3267 Glo

Discovery
- Discovered by: E. Bowell
- Discovery site: Anderson Mesa Stn.
- Discovery date: 3 January 1981

Designations
- Named after: Eleanor F. Helin (American astronomer)
- Alternative designations: 1981 AA
- Minor planet category: Mars-crosser Phocaea

Orbital characteristics
- Epoch 23 March 2018 (JD 2458200.5)
- Uncertainty parameter 0
- Observation arc: 36.49 yr (13,329 d)
- Aphelion: 3.0178 AU
- Perihelion: 1.6424 AU
- Semi-major axis: 2.3301 AU
- Eccentricity: 0.2951
- Orbital period (sidereal): 3.56 yr (1,299 d)
- Mean anomaly: 196.67°
- Mean motion: 0° 16^{m} 37.56^{s} / day
- Inclination: 24.021°
- Longitude of ascending node: 110.47°
- Argument of perihelion: 307.73°

Physical characteristics
- Mean diameter: 6.45±1.44 km 7.58±0.76 km 13.56±1.1 km 13.59 km (derived)
- Synodic rotation period: 6.8782±0.0011 h
- Geometric albedo: 0.0607±0.011 0.0725 (derived) 0.233±0.047 0.26±0.12
- Spectral type: LS · S (derived)
- Absolute magnitude (H): 12.8 · 12.86±0.14 13.19

= 3267 Glo =

Asteroid

3267 Glo, provisional designation , is an eccentric Phocaean asteroid and sizable Mars-crosser from the inner regions of the asteroid belt, approximately 6.4 km in diameter. It was discovered on 3 January 1981, by American astronomer Edward Bowell at Lowell's Anderson Mesa Station in Flagstaff, Arizona. It was later named after American astronomer Eleanor Helin.
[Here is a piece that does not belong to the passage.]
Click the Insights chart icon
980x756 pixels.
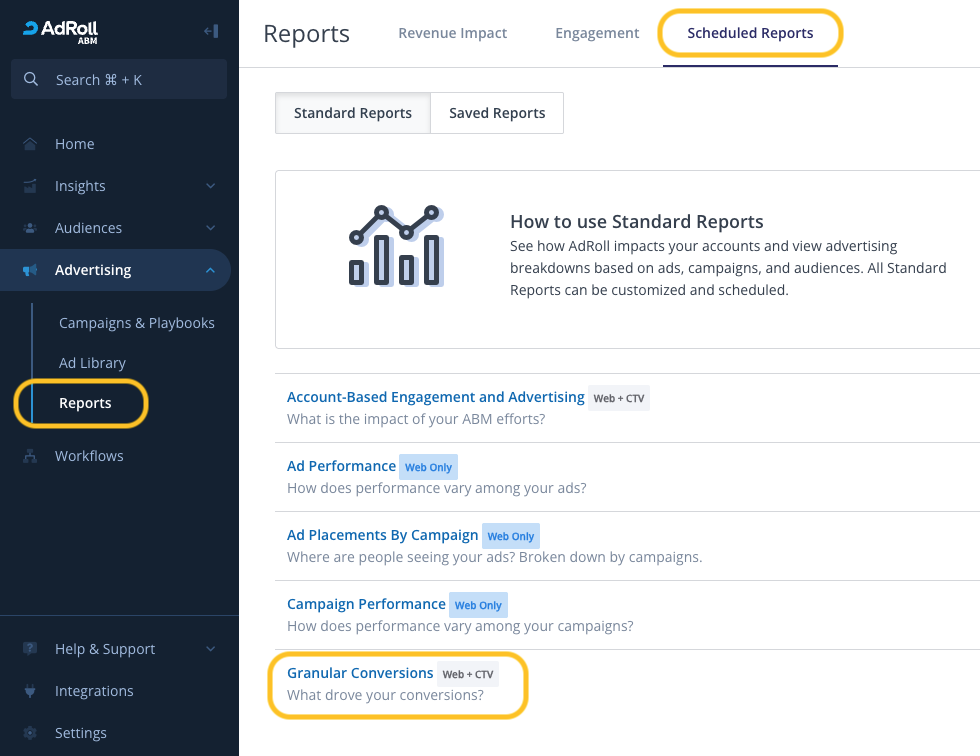31,186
== Orbit and classification ==

Glo is an eccentric member of the Phocaea family (701), that orbits the Sun in the inner asteroid belt at a distance of 1.6–3.0 AU once every 3 years and 7 months (1,299 days; semi-major axis of 2.33 AU). Its orbit has an eccentricity of 0.30 and an inclination of 24° with respect to the ecliptic.

The body's observation arc begins with its official discovery observation at Anderson Mesa in January 1981.
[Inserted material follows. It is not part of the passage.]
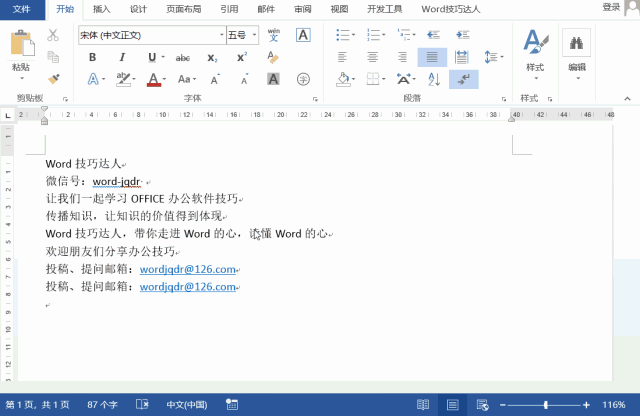Click the clear formatting eraser icon
The image size is (640, 416).
pyautogui.click(x=273, y=57)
== Physical characteristics ==

The asteroid has been characterized as an L- and S-type asteroid by Pan-STARRS large-scale survey.

=== Spectral type ===

PanSTARRS' photometric survey, has characterized Glo as a LS-type asteroid, a transitional spectral type between the common S-type and rather rare L-type asteroids, which have very different albedos, from as low as 0.039 to as high as 0.383.

=== Rotation period ===

A rotational lightcurve of Glo was obtained from photometric observations by Czech astronomer Petr Pravec at Ondřejov Observatory in January 2006. Lightcurve analysis gave a well-defined rotation period of 6.8782 hours with a brightness variation of 0.33 magnitude (U=3).

=== Diameter and albedo ===

According to the surveys carried out by the Infrared Astronomical Satellite IRAS, and NASA's Wide-field Infrared Survey Explorer with its subsequent NEOWISE mission, Glo measures 6.45 and 13.56 kilometers in diameter and its surface has an albedo of 0.061 and 0.26, respectively. The Collaborative Asteroid Lightcurve Link agrees with IRAS and derives a similar albedo of 0.0725 and a diameter of 13.59 kilometers with an absolute magnitude of 12.8.

== Naming ==

This minor planet was named in honor of Eleanor "Glo" Helin (1932–2009), who was a planetary scientist at JPL and a prolific discoverer of minor planets. The official naming citation was published by the Minor Planet Center on 13 February 1987 (M.P.C. ).